The present study has several strengths including the use of the gold standard hyperinsulinemic euglycemic clamp for insulin sensitivity assessment, the demographically homogeneous group of Italian subjects from European ancestry comprising both men and women, wealth of detailed clinical, anthropometric and biochemical variables collected by trained professionals according to a standardized protocol, the exclusion of confounding conditions potentially affecting red cell turnover, such as anemia and major blood loss, the exclusion of subjects treated with corticosteroids, lipid-lowering and anti-hypertensive drugs, the centralization of laboratory analyses, the use of OGTT and HbA1c data to carefully exclude type 2 diabetes, the use of a rigorously standardized HbA1c assay, and the ultrasound measure of carotid IMT performed by an experienced examiner who was blinded to the clinical and biochemical data of the participants.

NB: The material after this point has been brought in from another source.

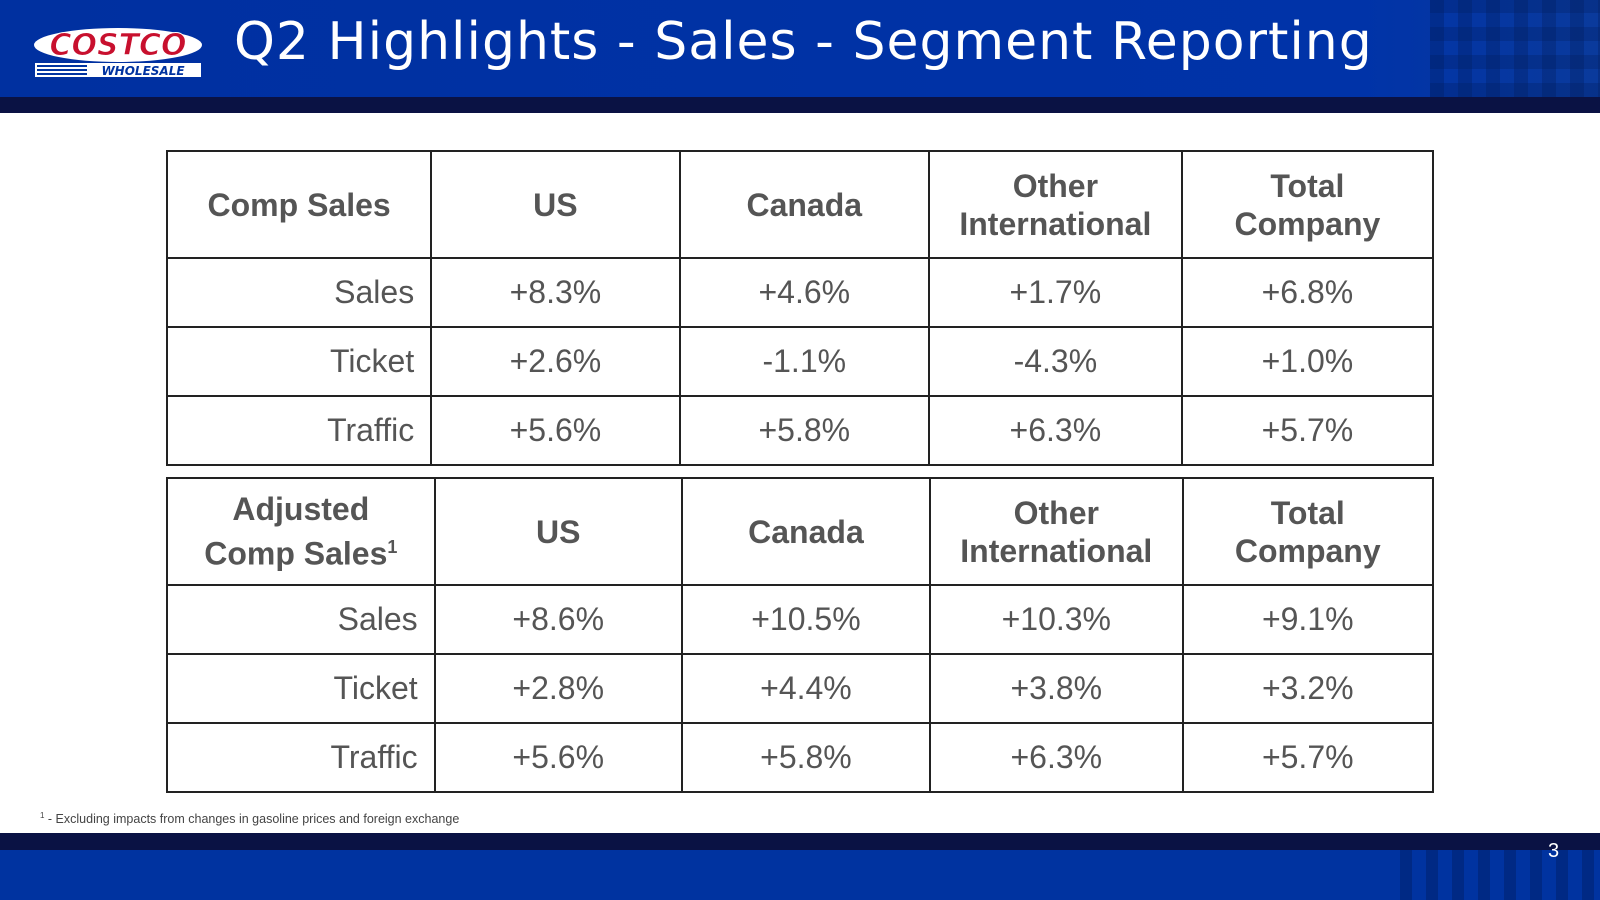 Image resolution: width=1600 pixels, height=900 pixels. Describe the element at coordinates (1056, 620) in the screenshot. I see `cell: +10.3%` at that location.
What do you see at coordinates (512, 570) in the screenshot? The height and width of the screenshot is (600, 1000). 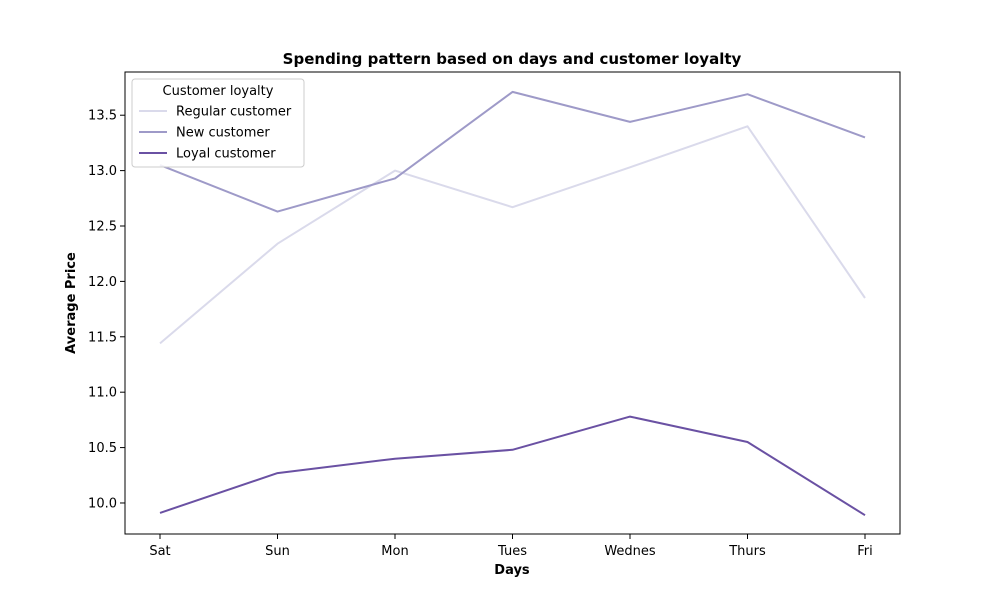 I see `x-axis-title: Days` at bounding box center [512, 570].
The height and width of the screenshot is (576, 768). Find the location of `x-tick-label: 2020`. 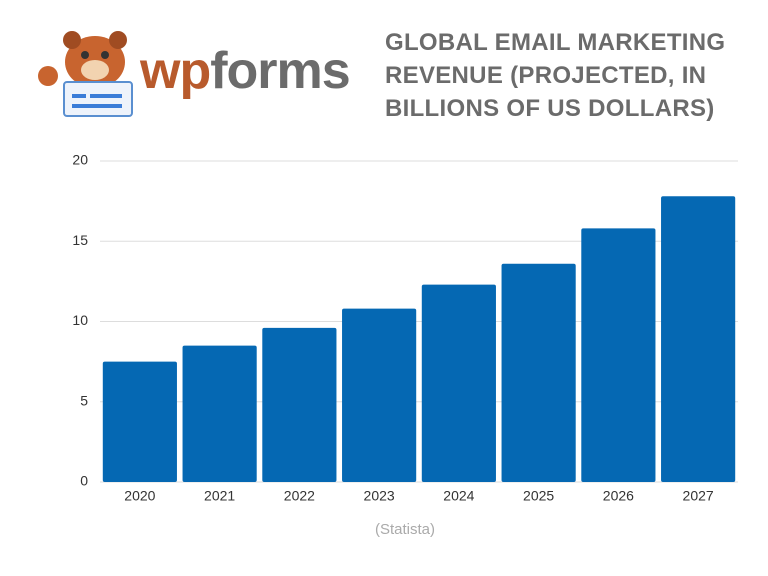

Nevertheless, some limitations should be considered in the interpretation of the present results. A first limitation of the study is that each diagnostic test including HbA1c and OGTT was only performed once. Although such an approach reflects clinical practice, and is common in epidemiological studies, the intra-individual variability of glucose parameters cannot be taken into account, and some individuals might have been misclassified. In addition, the observed differences in cardio-metabolic risk factors may be, in part, due to differences in age and BMI between the HGI groups; however, all comparisons between groups were adjusted for these potential confounders. Another limitation of the present study is its cross-sectional design, making causal interpretations of associations between higher non-enzymatic glycation of intracellular proteins assessed by HGI and risk of cardiovascular disease difficult. Indeed, the current results reflect only an association with early atherosclerosis and not incident cardiovascular disease. Moreover, it can also be argued that our results might have been affected by the presence of a family history of type 2 diabetes. However, type 2 diabetes and cardiovascular disease share common genetic determinants, and many individuals who develop cardiovascular disease have a family history of diabetes. Furthermore the study sample used to estimate the linear relationship between fasting plasma glucose and HbA1c displayed a mean age higher than the one observed in the analysed cohort. It has been demonstrated that HbA1c levels were positively associated with age in subjects without diabetes [54]. However in consideration that a 0.014- and 0.010-unit increase in HbA1c per year has been descried in non-diabetic individuals participating to the Framingham Offspring Study and National Health and Nutrition Examination Survey, respectively, we believe that the impact of the difference in the age distribution between the two study samples (about 10 years) in HGI calculation was marginal. Finally, caution in generalizing these results is warranted since the current results are only based on White individuals, and could not be extendible to other ethnic groups. Indeed, previous studies have shown that HbA1c levels are higher among Blacks, Hispanics, American Indians, and Asian Americans compared to Whites likely due to differences in hemoglobin glycation or red cell survival [17,55].

In conclusion, the present findings support the notion that HGI may be a useful tool to identify a subset of nondiabetic individuals conceivably harboring a higher risk of cardiovascular disease.